• **What is needed**: Output every line of the listing below as a JSON list of strings, one string per line, leaving out blank lines.

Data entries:
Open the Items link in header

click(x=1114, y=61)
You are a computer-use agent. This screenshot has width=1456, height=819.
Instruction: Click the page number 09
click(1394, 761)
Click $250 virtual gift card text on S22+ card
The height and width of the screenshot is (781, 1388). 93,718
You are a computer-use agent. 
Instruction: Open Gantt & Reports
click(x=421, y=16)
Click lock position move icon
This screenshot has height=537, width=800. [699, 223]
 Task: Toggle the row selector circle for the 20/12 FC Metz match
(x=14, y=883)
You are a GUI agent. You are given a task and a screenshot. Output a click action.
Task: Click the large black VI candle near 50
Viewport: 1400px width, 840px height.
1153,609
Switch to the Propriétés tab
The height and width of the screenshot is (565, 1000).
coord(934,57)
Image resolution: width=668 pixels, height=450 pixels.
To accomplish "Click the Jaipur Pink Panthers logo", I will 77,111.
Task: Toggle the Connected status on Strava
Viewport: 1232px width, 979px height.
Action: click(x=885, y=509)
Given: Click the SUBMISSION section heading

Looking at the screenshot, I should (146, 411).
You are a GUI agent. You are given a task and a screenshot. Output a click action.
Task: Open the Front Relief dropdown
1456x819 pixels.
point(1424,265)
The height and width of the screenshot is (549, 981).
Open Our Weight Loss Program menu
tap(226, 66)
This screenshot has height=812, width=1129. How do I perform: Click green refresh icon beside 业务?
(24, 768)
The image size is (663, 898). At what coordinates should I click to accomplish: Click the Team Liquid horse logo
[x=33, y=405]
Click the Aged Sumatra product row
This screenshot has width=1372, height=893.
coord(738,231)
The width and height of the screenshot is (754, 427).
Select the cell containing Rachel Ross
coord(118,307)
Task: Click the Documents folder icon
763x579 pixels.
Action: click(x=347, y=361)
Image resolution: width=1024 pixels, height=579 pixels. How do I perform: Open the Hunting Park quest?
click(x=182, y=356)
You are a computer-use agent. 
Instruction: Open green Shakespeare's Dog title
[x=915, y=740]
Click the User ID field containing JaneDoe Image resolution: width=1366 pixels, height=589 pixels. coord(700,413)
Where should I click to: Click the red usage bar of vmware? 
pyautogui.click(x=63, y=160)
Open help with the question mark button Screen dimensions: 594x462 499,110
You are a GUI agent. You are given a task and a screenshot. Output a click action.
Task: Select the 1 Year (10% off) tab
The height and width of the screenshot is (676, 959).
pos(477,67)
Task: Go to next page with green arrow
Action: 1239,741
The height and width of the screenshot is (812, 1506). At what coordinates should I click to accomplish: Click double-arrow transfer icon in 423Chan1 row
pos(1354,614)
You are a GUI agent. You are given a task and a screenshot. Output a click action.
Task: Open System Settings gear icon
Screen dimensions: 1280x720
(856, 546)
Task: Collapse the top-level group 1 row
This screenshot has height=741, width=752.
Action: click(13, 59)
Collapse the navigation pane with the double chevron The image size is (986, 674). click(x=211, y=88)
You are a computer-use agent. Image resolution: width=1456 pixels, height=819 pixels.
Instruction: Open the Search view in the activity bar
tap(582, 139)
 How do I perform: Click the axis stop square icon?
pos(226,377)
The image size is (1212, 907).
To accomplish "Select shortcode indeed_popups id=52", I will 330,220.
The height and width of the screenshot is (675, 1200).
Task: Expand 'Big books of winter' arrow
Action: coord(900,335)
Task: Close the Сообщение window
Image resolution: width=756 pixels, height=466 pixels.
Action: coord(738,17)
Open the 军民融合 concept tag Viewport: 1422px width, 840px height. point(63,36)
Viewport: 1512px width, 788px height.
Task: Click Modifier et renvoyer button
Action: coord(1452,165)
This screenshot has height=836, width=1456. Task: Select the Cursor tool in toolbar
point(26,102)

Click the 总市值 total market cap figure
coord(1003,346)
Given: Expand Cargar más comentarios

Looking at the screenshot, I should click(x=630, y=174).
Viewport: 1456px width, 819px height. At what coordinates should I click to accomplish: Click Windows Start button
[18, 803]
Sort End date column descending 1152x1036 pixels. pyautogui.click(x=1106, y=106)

• **Output for this exercise**:
[
  "Open the Items link in header",
  "click(x=1114, y=61)",
  "You are a computer-use agent. This screenshot has width=1456, height=819.",
  "Instruction: Click the page number 09",
  "click(1394, 761)",
  "Click $250 virtual gift card text on S22+ card",
  "The height and width of the screenshot is (781, 1388). 93,718",
  "You are a computer-use agent. ",
  "Instruction: Open Gantt & Reports",
  "click(x=421, y=16)",
  "Click lock position move icon",
  "This screenshot has height=537, width=800. [699, 223]",
  " Task: Toggle the row selector circle for the 20/12 FC Metz match",
  "(x=14, y=883)",
  "You are a GUI agent. You are given a task and a screenshot. Output a click action.",
  "Task: Click the large black VI candle near 50",
  "Viewport: 1400px width, 840px height.",
  "1153,609",
  "Switch to the Propriétés tab",
  "The height and width of the screenshot is (565, 1000).",
  "coord(934,57)",
  "Image resolution: width=668 pixels, height=450 pixels.",
  "To accomplish \"Click the Jaipur Pink Panthers logo\", I will 77,111.",
  "Task: Toggle the Connected status on Strava",
  "Viewport: 1232px width, 979px height.",
  "Action: click(x=885, y=509)",
  "Given: Click the SUBMISSION section heading",
  "Looking at the screenshot, I should (146, 411).",
  "You are a GUI agent. You are given a task and a screenshot. Output a click action.",
  "Task: Open the Front Relief dropdown",
  "1456x819 pixels.",
  "point(1424,265)",
  "The height and width of the screenshot is (549, 981).",
  "Open Our Weight Loss Program menu",
  "tap(226, 66)",
  "This screenshot has height=812, width=1129. How do I perform: Click green refresh icon beside 业务?",
  "(24, 768)",
  "The image size is (663, 898). At what coordinates should I click to accomplish: Click the Team Liquid horse logo",
  "[x=33, y=405]",
  "Click the Aged Sumatra product row",
  "This screenshot has width=1372, height=893.",
  "coord(738,231)",
  "The width and height of the screenshot is (754, 427).",
  "Select the cell containing Rachel Ross",
  "coord(118,307)",
  "Task: Click the Documents folder icon",
  "763x579 pixels.",
  "Action: click(x=347, y=361)",
  "Image resolution: width=1024 pixels, height=579 pixels. How do I perform: Open the Hunting Park quest?",
  "click(x=182, y=356)",
  "You are a computer-use agent. ",
  "Instruction: Open green Shakespeare's Dog title",
  "[x=915, y=740]",
  "Click the User ID field containing JaneDoe Image resolution: width=1366 pixels, height=589 pixels. coord(700,413)",
  "Where should I click to: Click the red usage bar of vmware? ",
  "pyautogui.click(x=63, y=160)",
  "Open help with the question mark button Screen dimensions: 594x462 499,110",
  "You are a GUI agent. You are given a task and a screenshot. Output a click action.",
  "Task: Select the 1 Year (10% off) tab",
  "The height and width of the screenshot is (676, 959).",
  "pos(477,67)",
  "Task: Go to next page with green arrow",
  "Action: 1239,741",
  "The height and width of the screenshot is (812, 1506). At what coordinates should I click to accomplish: Click double-arrow transfer icon in 423Chan1 row",
  "pos(1354,614)",
  "You are a GUI agent. You are given a task and a screenshot. Output a click action.",
  "Task: Open System Settings gear icon",
  "Screen dimensions: 1280x720",
  "(856, 546)",
  "Task: Collapse the top-level group 1 row",
  "This screenshot has height=741, width=752.",
  "Action: click(13, 59)",
  "Collapse the navigation pane with the double chevron The image size is (986, 674). click(x=211, y=88)",
  "You are a computer-use agent. Image resolution: width=1456 pixels, height=819 pixels.",
  "Instruction: Open the Search view in the activity bar",
  "tap(582, 139)",
  " How do I perform: Click the axis stop square icon?",
  "pos(226,377)",
  "The image size is (1212, 907).",
  "To accomplish \"Select shortcode indeed_popups id=52\", I will 330,220.",
  "The height and width of the screenshot is (675, 1200).",
  "Task: Expand 'Big books of winter' arrow",
  "Action: coord(900,335)",
  "Task: Close the Сообщение window",
  "Image resolution: width=756 pixels, height=466 pixels.",
  "Action: coord(738,17)",
  "Open the 军民融合 concept tag Viewport: 1422px width, 840px height. point(63,36)",
  "Viewport: 1512px width, 788px height.",
  "Task: Click Modifier et renvoyer button",
  "Action: coord(1452,165)",
  "This screenshot has height=836, width=1456. Task: Select the Cursor tool in toolbar",
  "point(26,102)",
  "Click the 总市值 total market cap figure",
  "coord(1003,346)",
  "Given: Expand Cargar más comentarios",
  "Looking at the screenshot, I should click(x=630, y=174).",
  "Viewport: 1456px width, 819px height. At what coordinates should I click to accomplish: Click Windows Start button",
  "[18, 803]",
  "Sort End date column descending 1152x1036 pixels. pyautogui.click(x=1106, y=106)"
]